LIBRI - 20/12/2006

"Le anime morte" di N. Gogol'

DI SAMANTHA SORRENTINO

I libri migliori, li leggo chissà perché, sempre d’inverno, e chissà perché gran parte dei libri migliori che ho letto, sono stati scritti da russi. Da russi dell’800, capaci, comunque di parlare a chi quegli inverni non li ha mai vissuti così freddi, ma a cui, a distanza di centinaia d’anni si riesce a raccontare, di morti, di amori, di contadini, di inquietudini e di vita sociale

Il libro russo di quest’ inverno si chiama Le anime morte, opera incompiuta di Nikolaj Gogol’.

La figura dell’autore è molto complicata. Morì suicida, rifiutando ogni tipo di alimentazione, la mattina del 21 febbraio 1852, proprio pochi giorni dopo aver comunicato al suo editore, di aver finito la II parte di questo romanzo.

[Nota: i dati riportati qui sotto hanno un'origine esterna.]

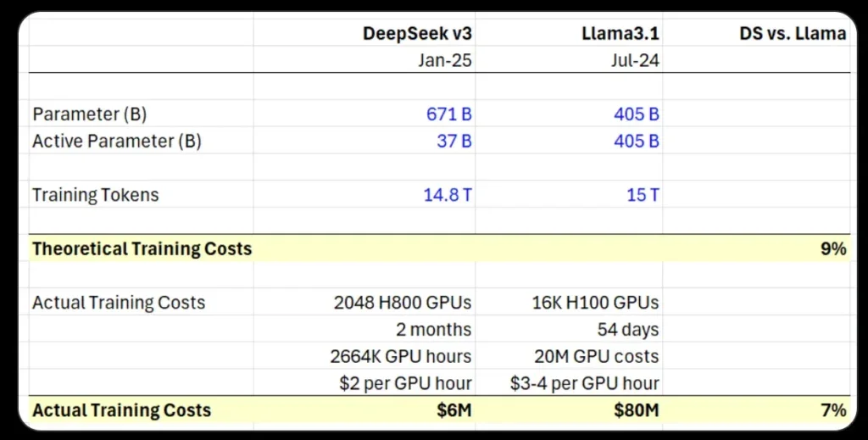The width and height of the screenshot is (868, 440).
Task: Click the 2664K GPU hours cell
Action: coord(401,356)
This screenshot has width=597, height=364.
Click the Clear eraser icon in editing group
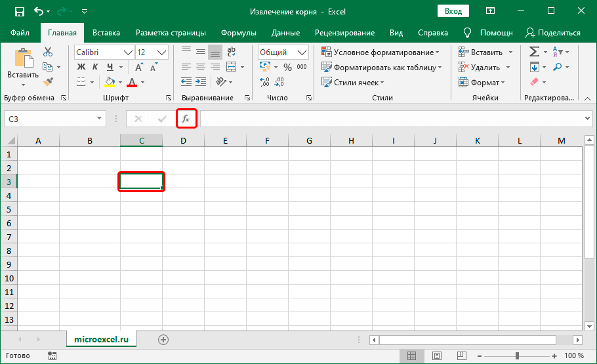click(x=533, y=82)
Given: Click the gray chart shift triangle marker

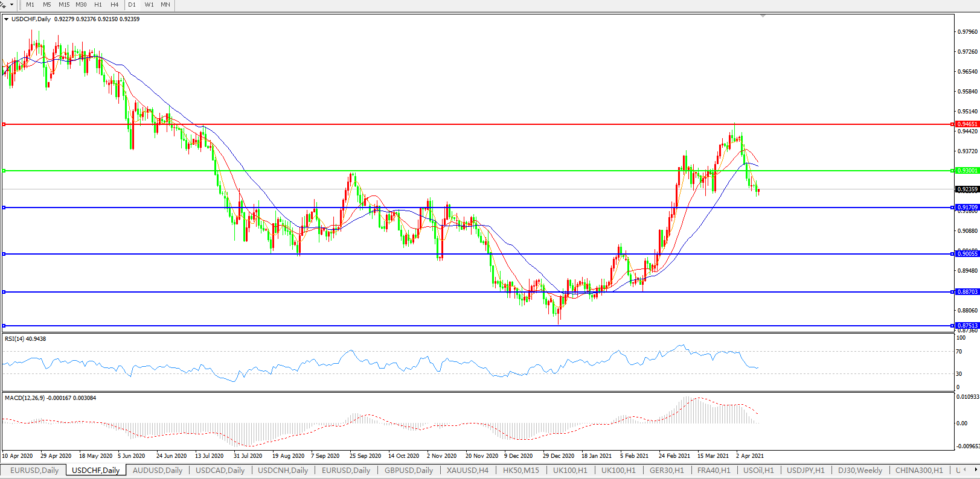Looking at the screenshot, I should click(x=763, y=16).
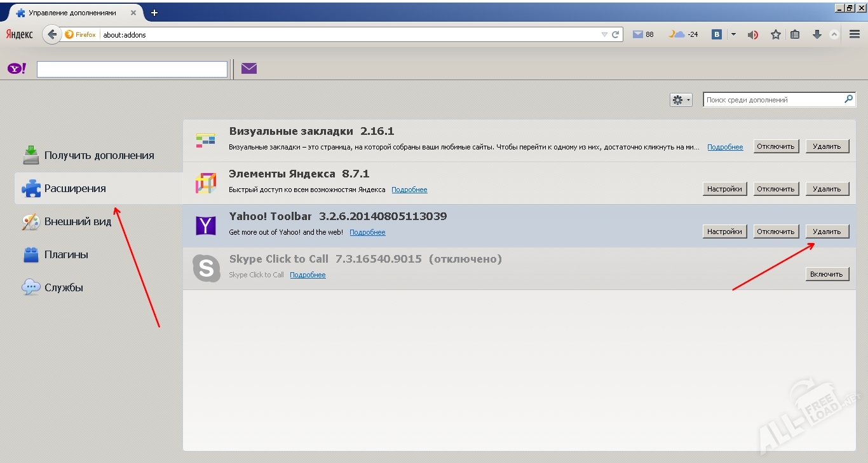The width and height of the screenshot is (868, 463).
Task: Open the VK icon dropdown arrow
Action: [x=732, y=34]
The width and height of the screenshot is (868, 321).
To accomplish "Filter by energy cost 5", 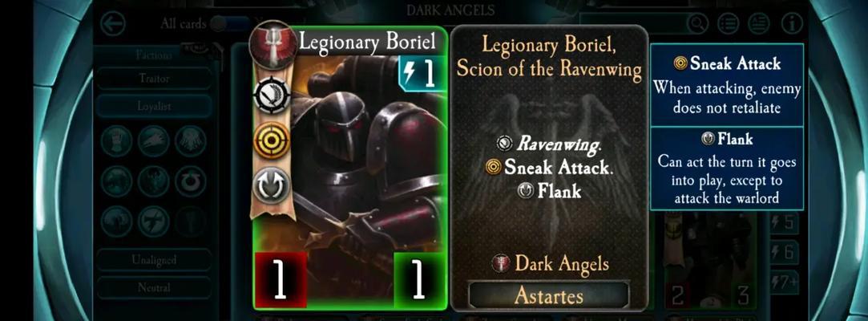I will pyautogui.click(x=784, y=223).
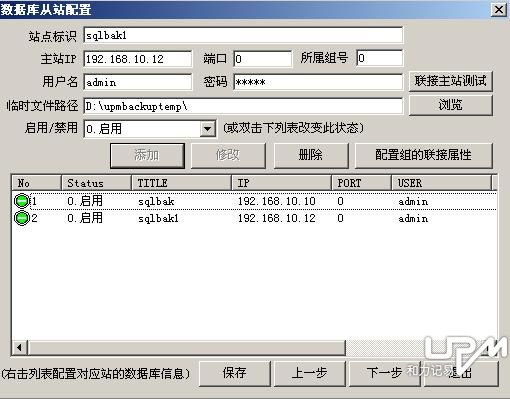Viewport: 510px width, 399px height.
Task: Sort list by TITLE column header
Action: pos(181,183)
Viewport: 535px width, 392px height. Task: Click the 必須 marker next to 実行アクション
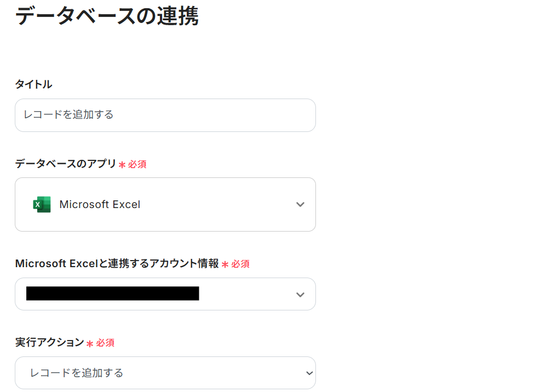pos(104,342)

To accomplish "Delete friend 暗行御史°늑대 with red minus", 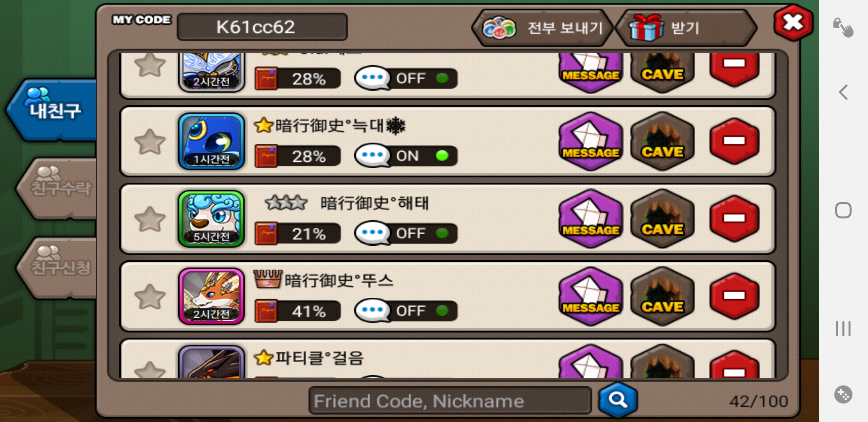I will point(734,141).
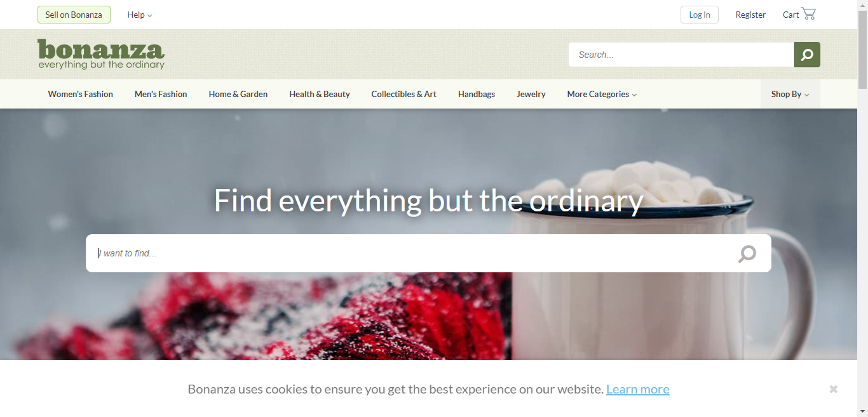Expand the Shop By menu

click(x=790, y=94)
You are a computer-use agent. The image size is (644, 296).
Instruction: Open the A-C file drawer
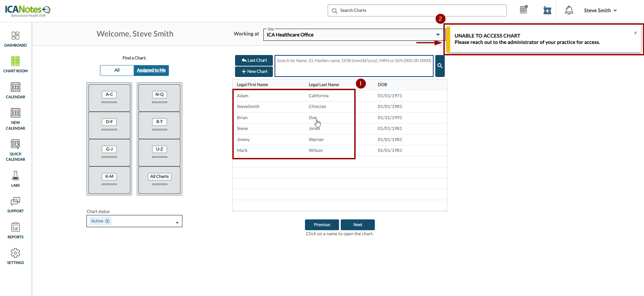(x=109, y=98)
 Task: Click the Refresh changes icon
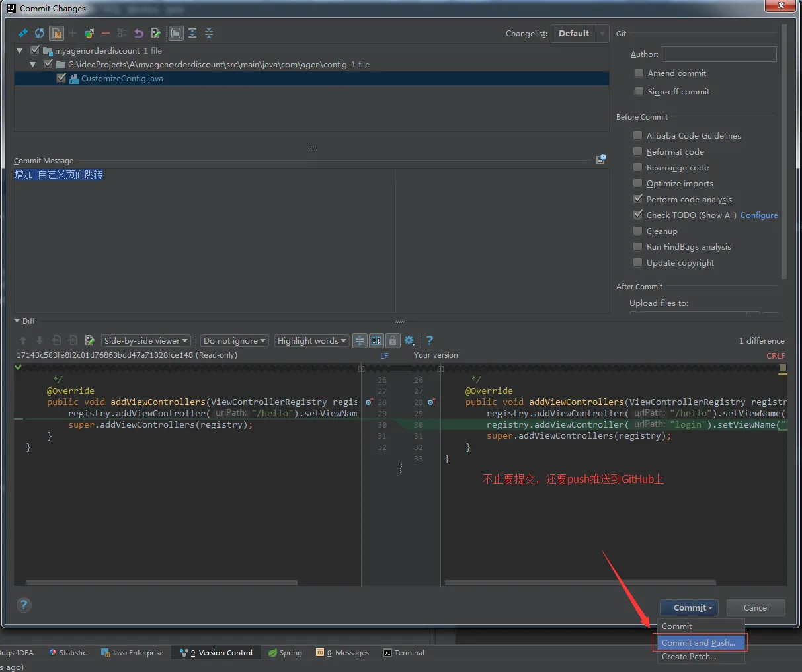[40, 33]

Gogol’ resta una figura affascinante e controversa della letteratura. Fu, scrittore, insegnante, amico di poeti illustri, “malato di nervi” come lui stesso si definiva, e gran viaggiatore (molte delle pagine di questo romanzo sono state scritte anche nei lunghi soggiorni romani), quasi un’anima maledetta, un bohemien dell’altra parte del mondo.

Le anime morte, è come lo definì l’autore, un poema. Proprio come i grandi poemi della storia di ogni letteratura, a partire da quella del mondo antico, questo libro, attraverso i suoi personaggi ci racconta la storia di una società, e ci trascina, senza peraltro farci avvertire alcuna fatica, nella terra russa.

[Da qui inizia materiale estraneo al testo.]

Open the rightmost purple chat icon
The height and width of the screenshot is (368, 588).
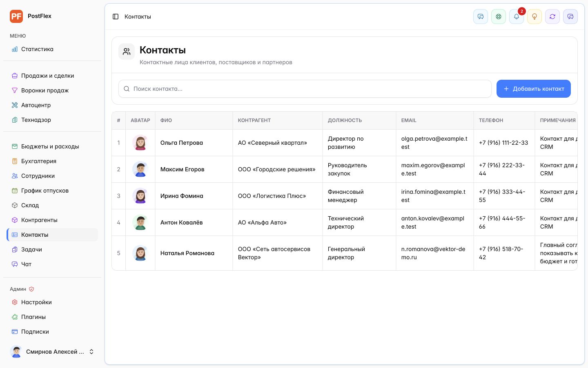[x=570, y=17]
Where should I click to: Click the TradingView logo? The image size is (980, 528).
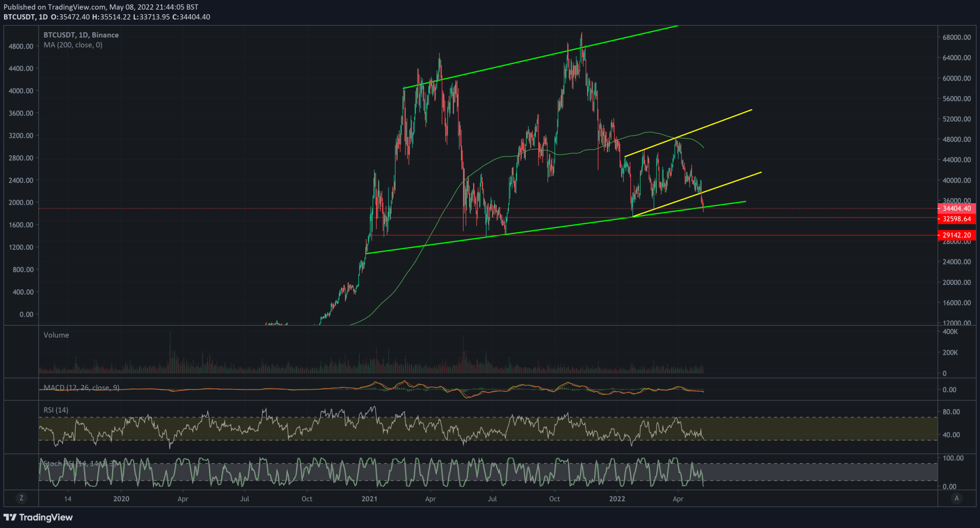(38, 517)
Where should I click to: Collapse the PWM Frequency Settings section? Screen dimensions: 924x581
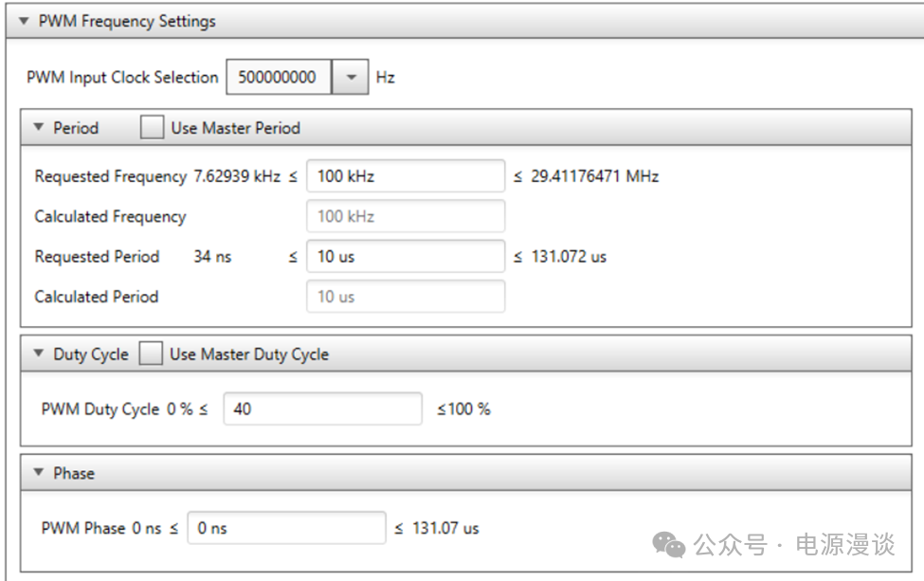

In questa stessa terra si muove il protagonista del romanzo, Pavel Ivanovič Čičikov, alla ricerca di anime morte da comperare per potersi avvalere di alcuni sussidi statali, che, nel suo non precisato progetto, dovrebbero almeno servirgli a diventare un ricchissimo signorotto. Già , quello che spinge il nostro, a girare in lungo e in largo la sterminata madre Russia, è il desiderio di arricchimento. Gogol’ stesso ci spiega, nel romanzo, da dove nasca questa ansia di ricchezza. Ci trasporta, con un flashback, nella storia del giovane bambino Čičikov, a cui il padre, che morì lasciando qualche logoro indumento personale e una vecchia casa, alla vigilia del primo giorno di scuola, dando un soldino al figlio disse: bada a risparmiare il soldino: è questa la cosa più importante del mondo. Il compagno o l’amico ti ingannerà (…) ma il soldino non ti tradirà. Tutto farai e tutto otterrai a questo mondo con il soldino.

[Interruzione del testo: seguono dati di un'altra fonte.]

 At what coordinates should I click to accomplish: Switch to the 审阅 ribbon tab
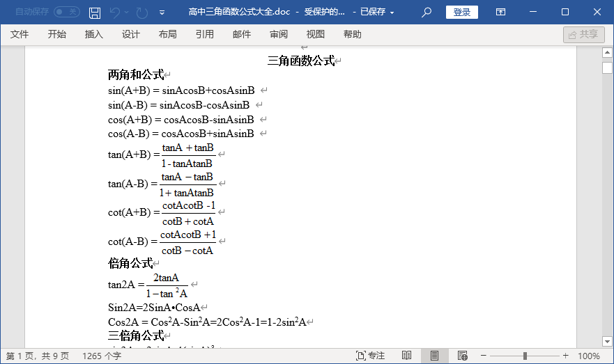point(279,34)
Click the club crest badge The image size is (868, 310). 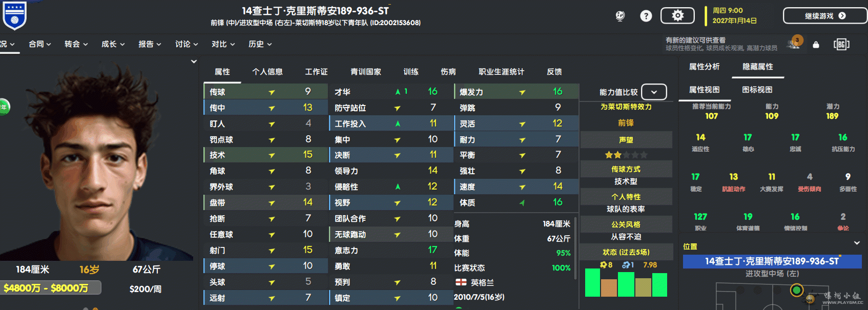(14, 15)
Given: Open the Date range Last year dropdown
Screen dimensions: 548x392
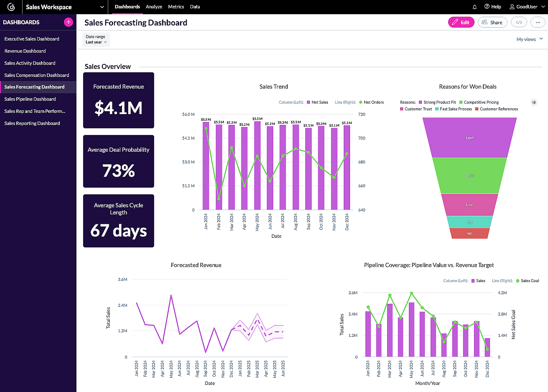Looking at the screenshot, I should 96,39.
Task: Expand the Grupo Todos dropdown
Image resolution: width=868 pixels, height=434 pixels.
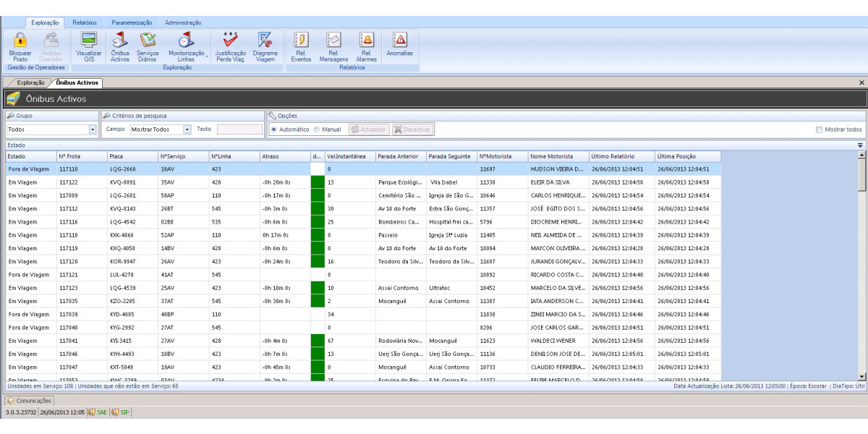Action: tap(93, 129)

Bene, il bambino, non solo non spenderà quel soldino, ma cercherà di accumularne sempre di più, per potersi poi dare al godimento di tutti quei piacerei e agi, cui lui stesso si sottrae, per amore del risparmio, in virtù di un grande e definitivo arricchimento.

Incontrerà, nei suoi lunghi viaggi, il protagonista di questo romanzo, diverse tipologie di individui, di ogni cultura e classe sociale, e riuscirà ad adattarsi a tutti. È un camaleonte il nostro Čičikov, un uomo senza coscienza, pronto a sacrificare sensazioni e modo di essere per compiacere il suo interlocutore e adeguarvisi per farsi benvolere. Non a caso spesso, l’autore indugia su dialoghi che potremmo definire doppi, da un lato quelli che avvengono in realtà, dall’altro quelli nelle singole menti degli interlocutori, e naturalmente dello stesso Čičikov.

È un romanzo civile, è un romanzo sociale, è un romanzo di coscienza, perché le coscienze le scuote, anche se come dice Gogol’, l’uomo è strano (…) perché si rendeva conto che la colpa di tutto era anche sua, ma con se stesso non se la prendeva (…) tutti abbiamo la piccola debolezza di essere indulgenti con noi stessi e preferiamo trovare tra il nostro prossimo qualcuno su cui sfogare la nostra scontentezza (…) ma lasciamo ora andare chi è il più colpevole. Lasciate che il colpevole Čičikov entri nelle vostre serate. Guardatelo com’è, guardate come si può diventare.



N.B. Piccola nota personale, la musica che mi ha spesso accompagnata nella lettura di questo libro, è stata quella di Damien Rice.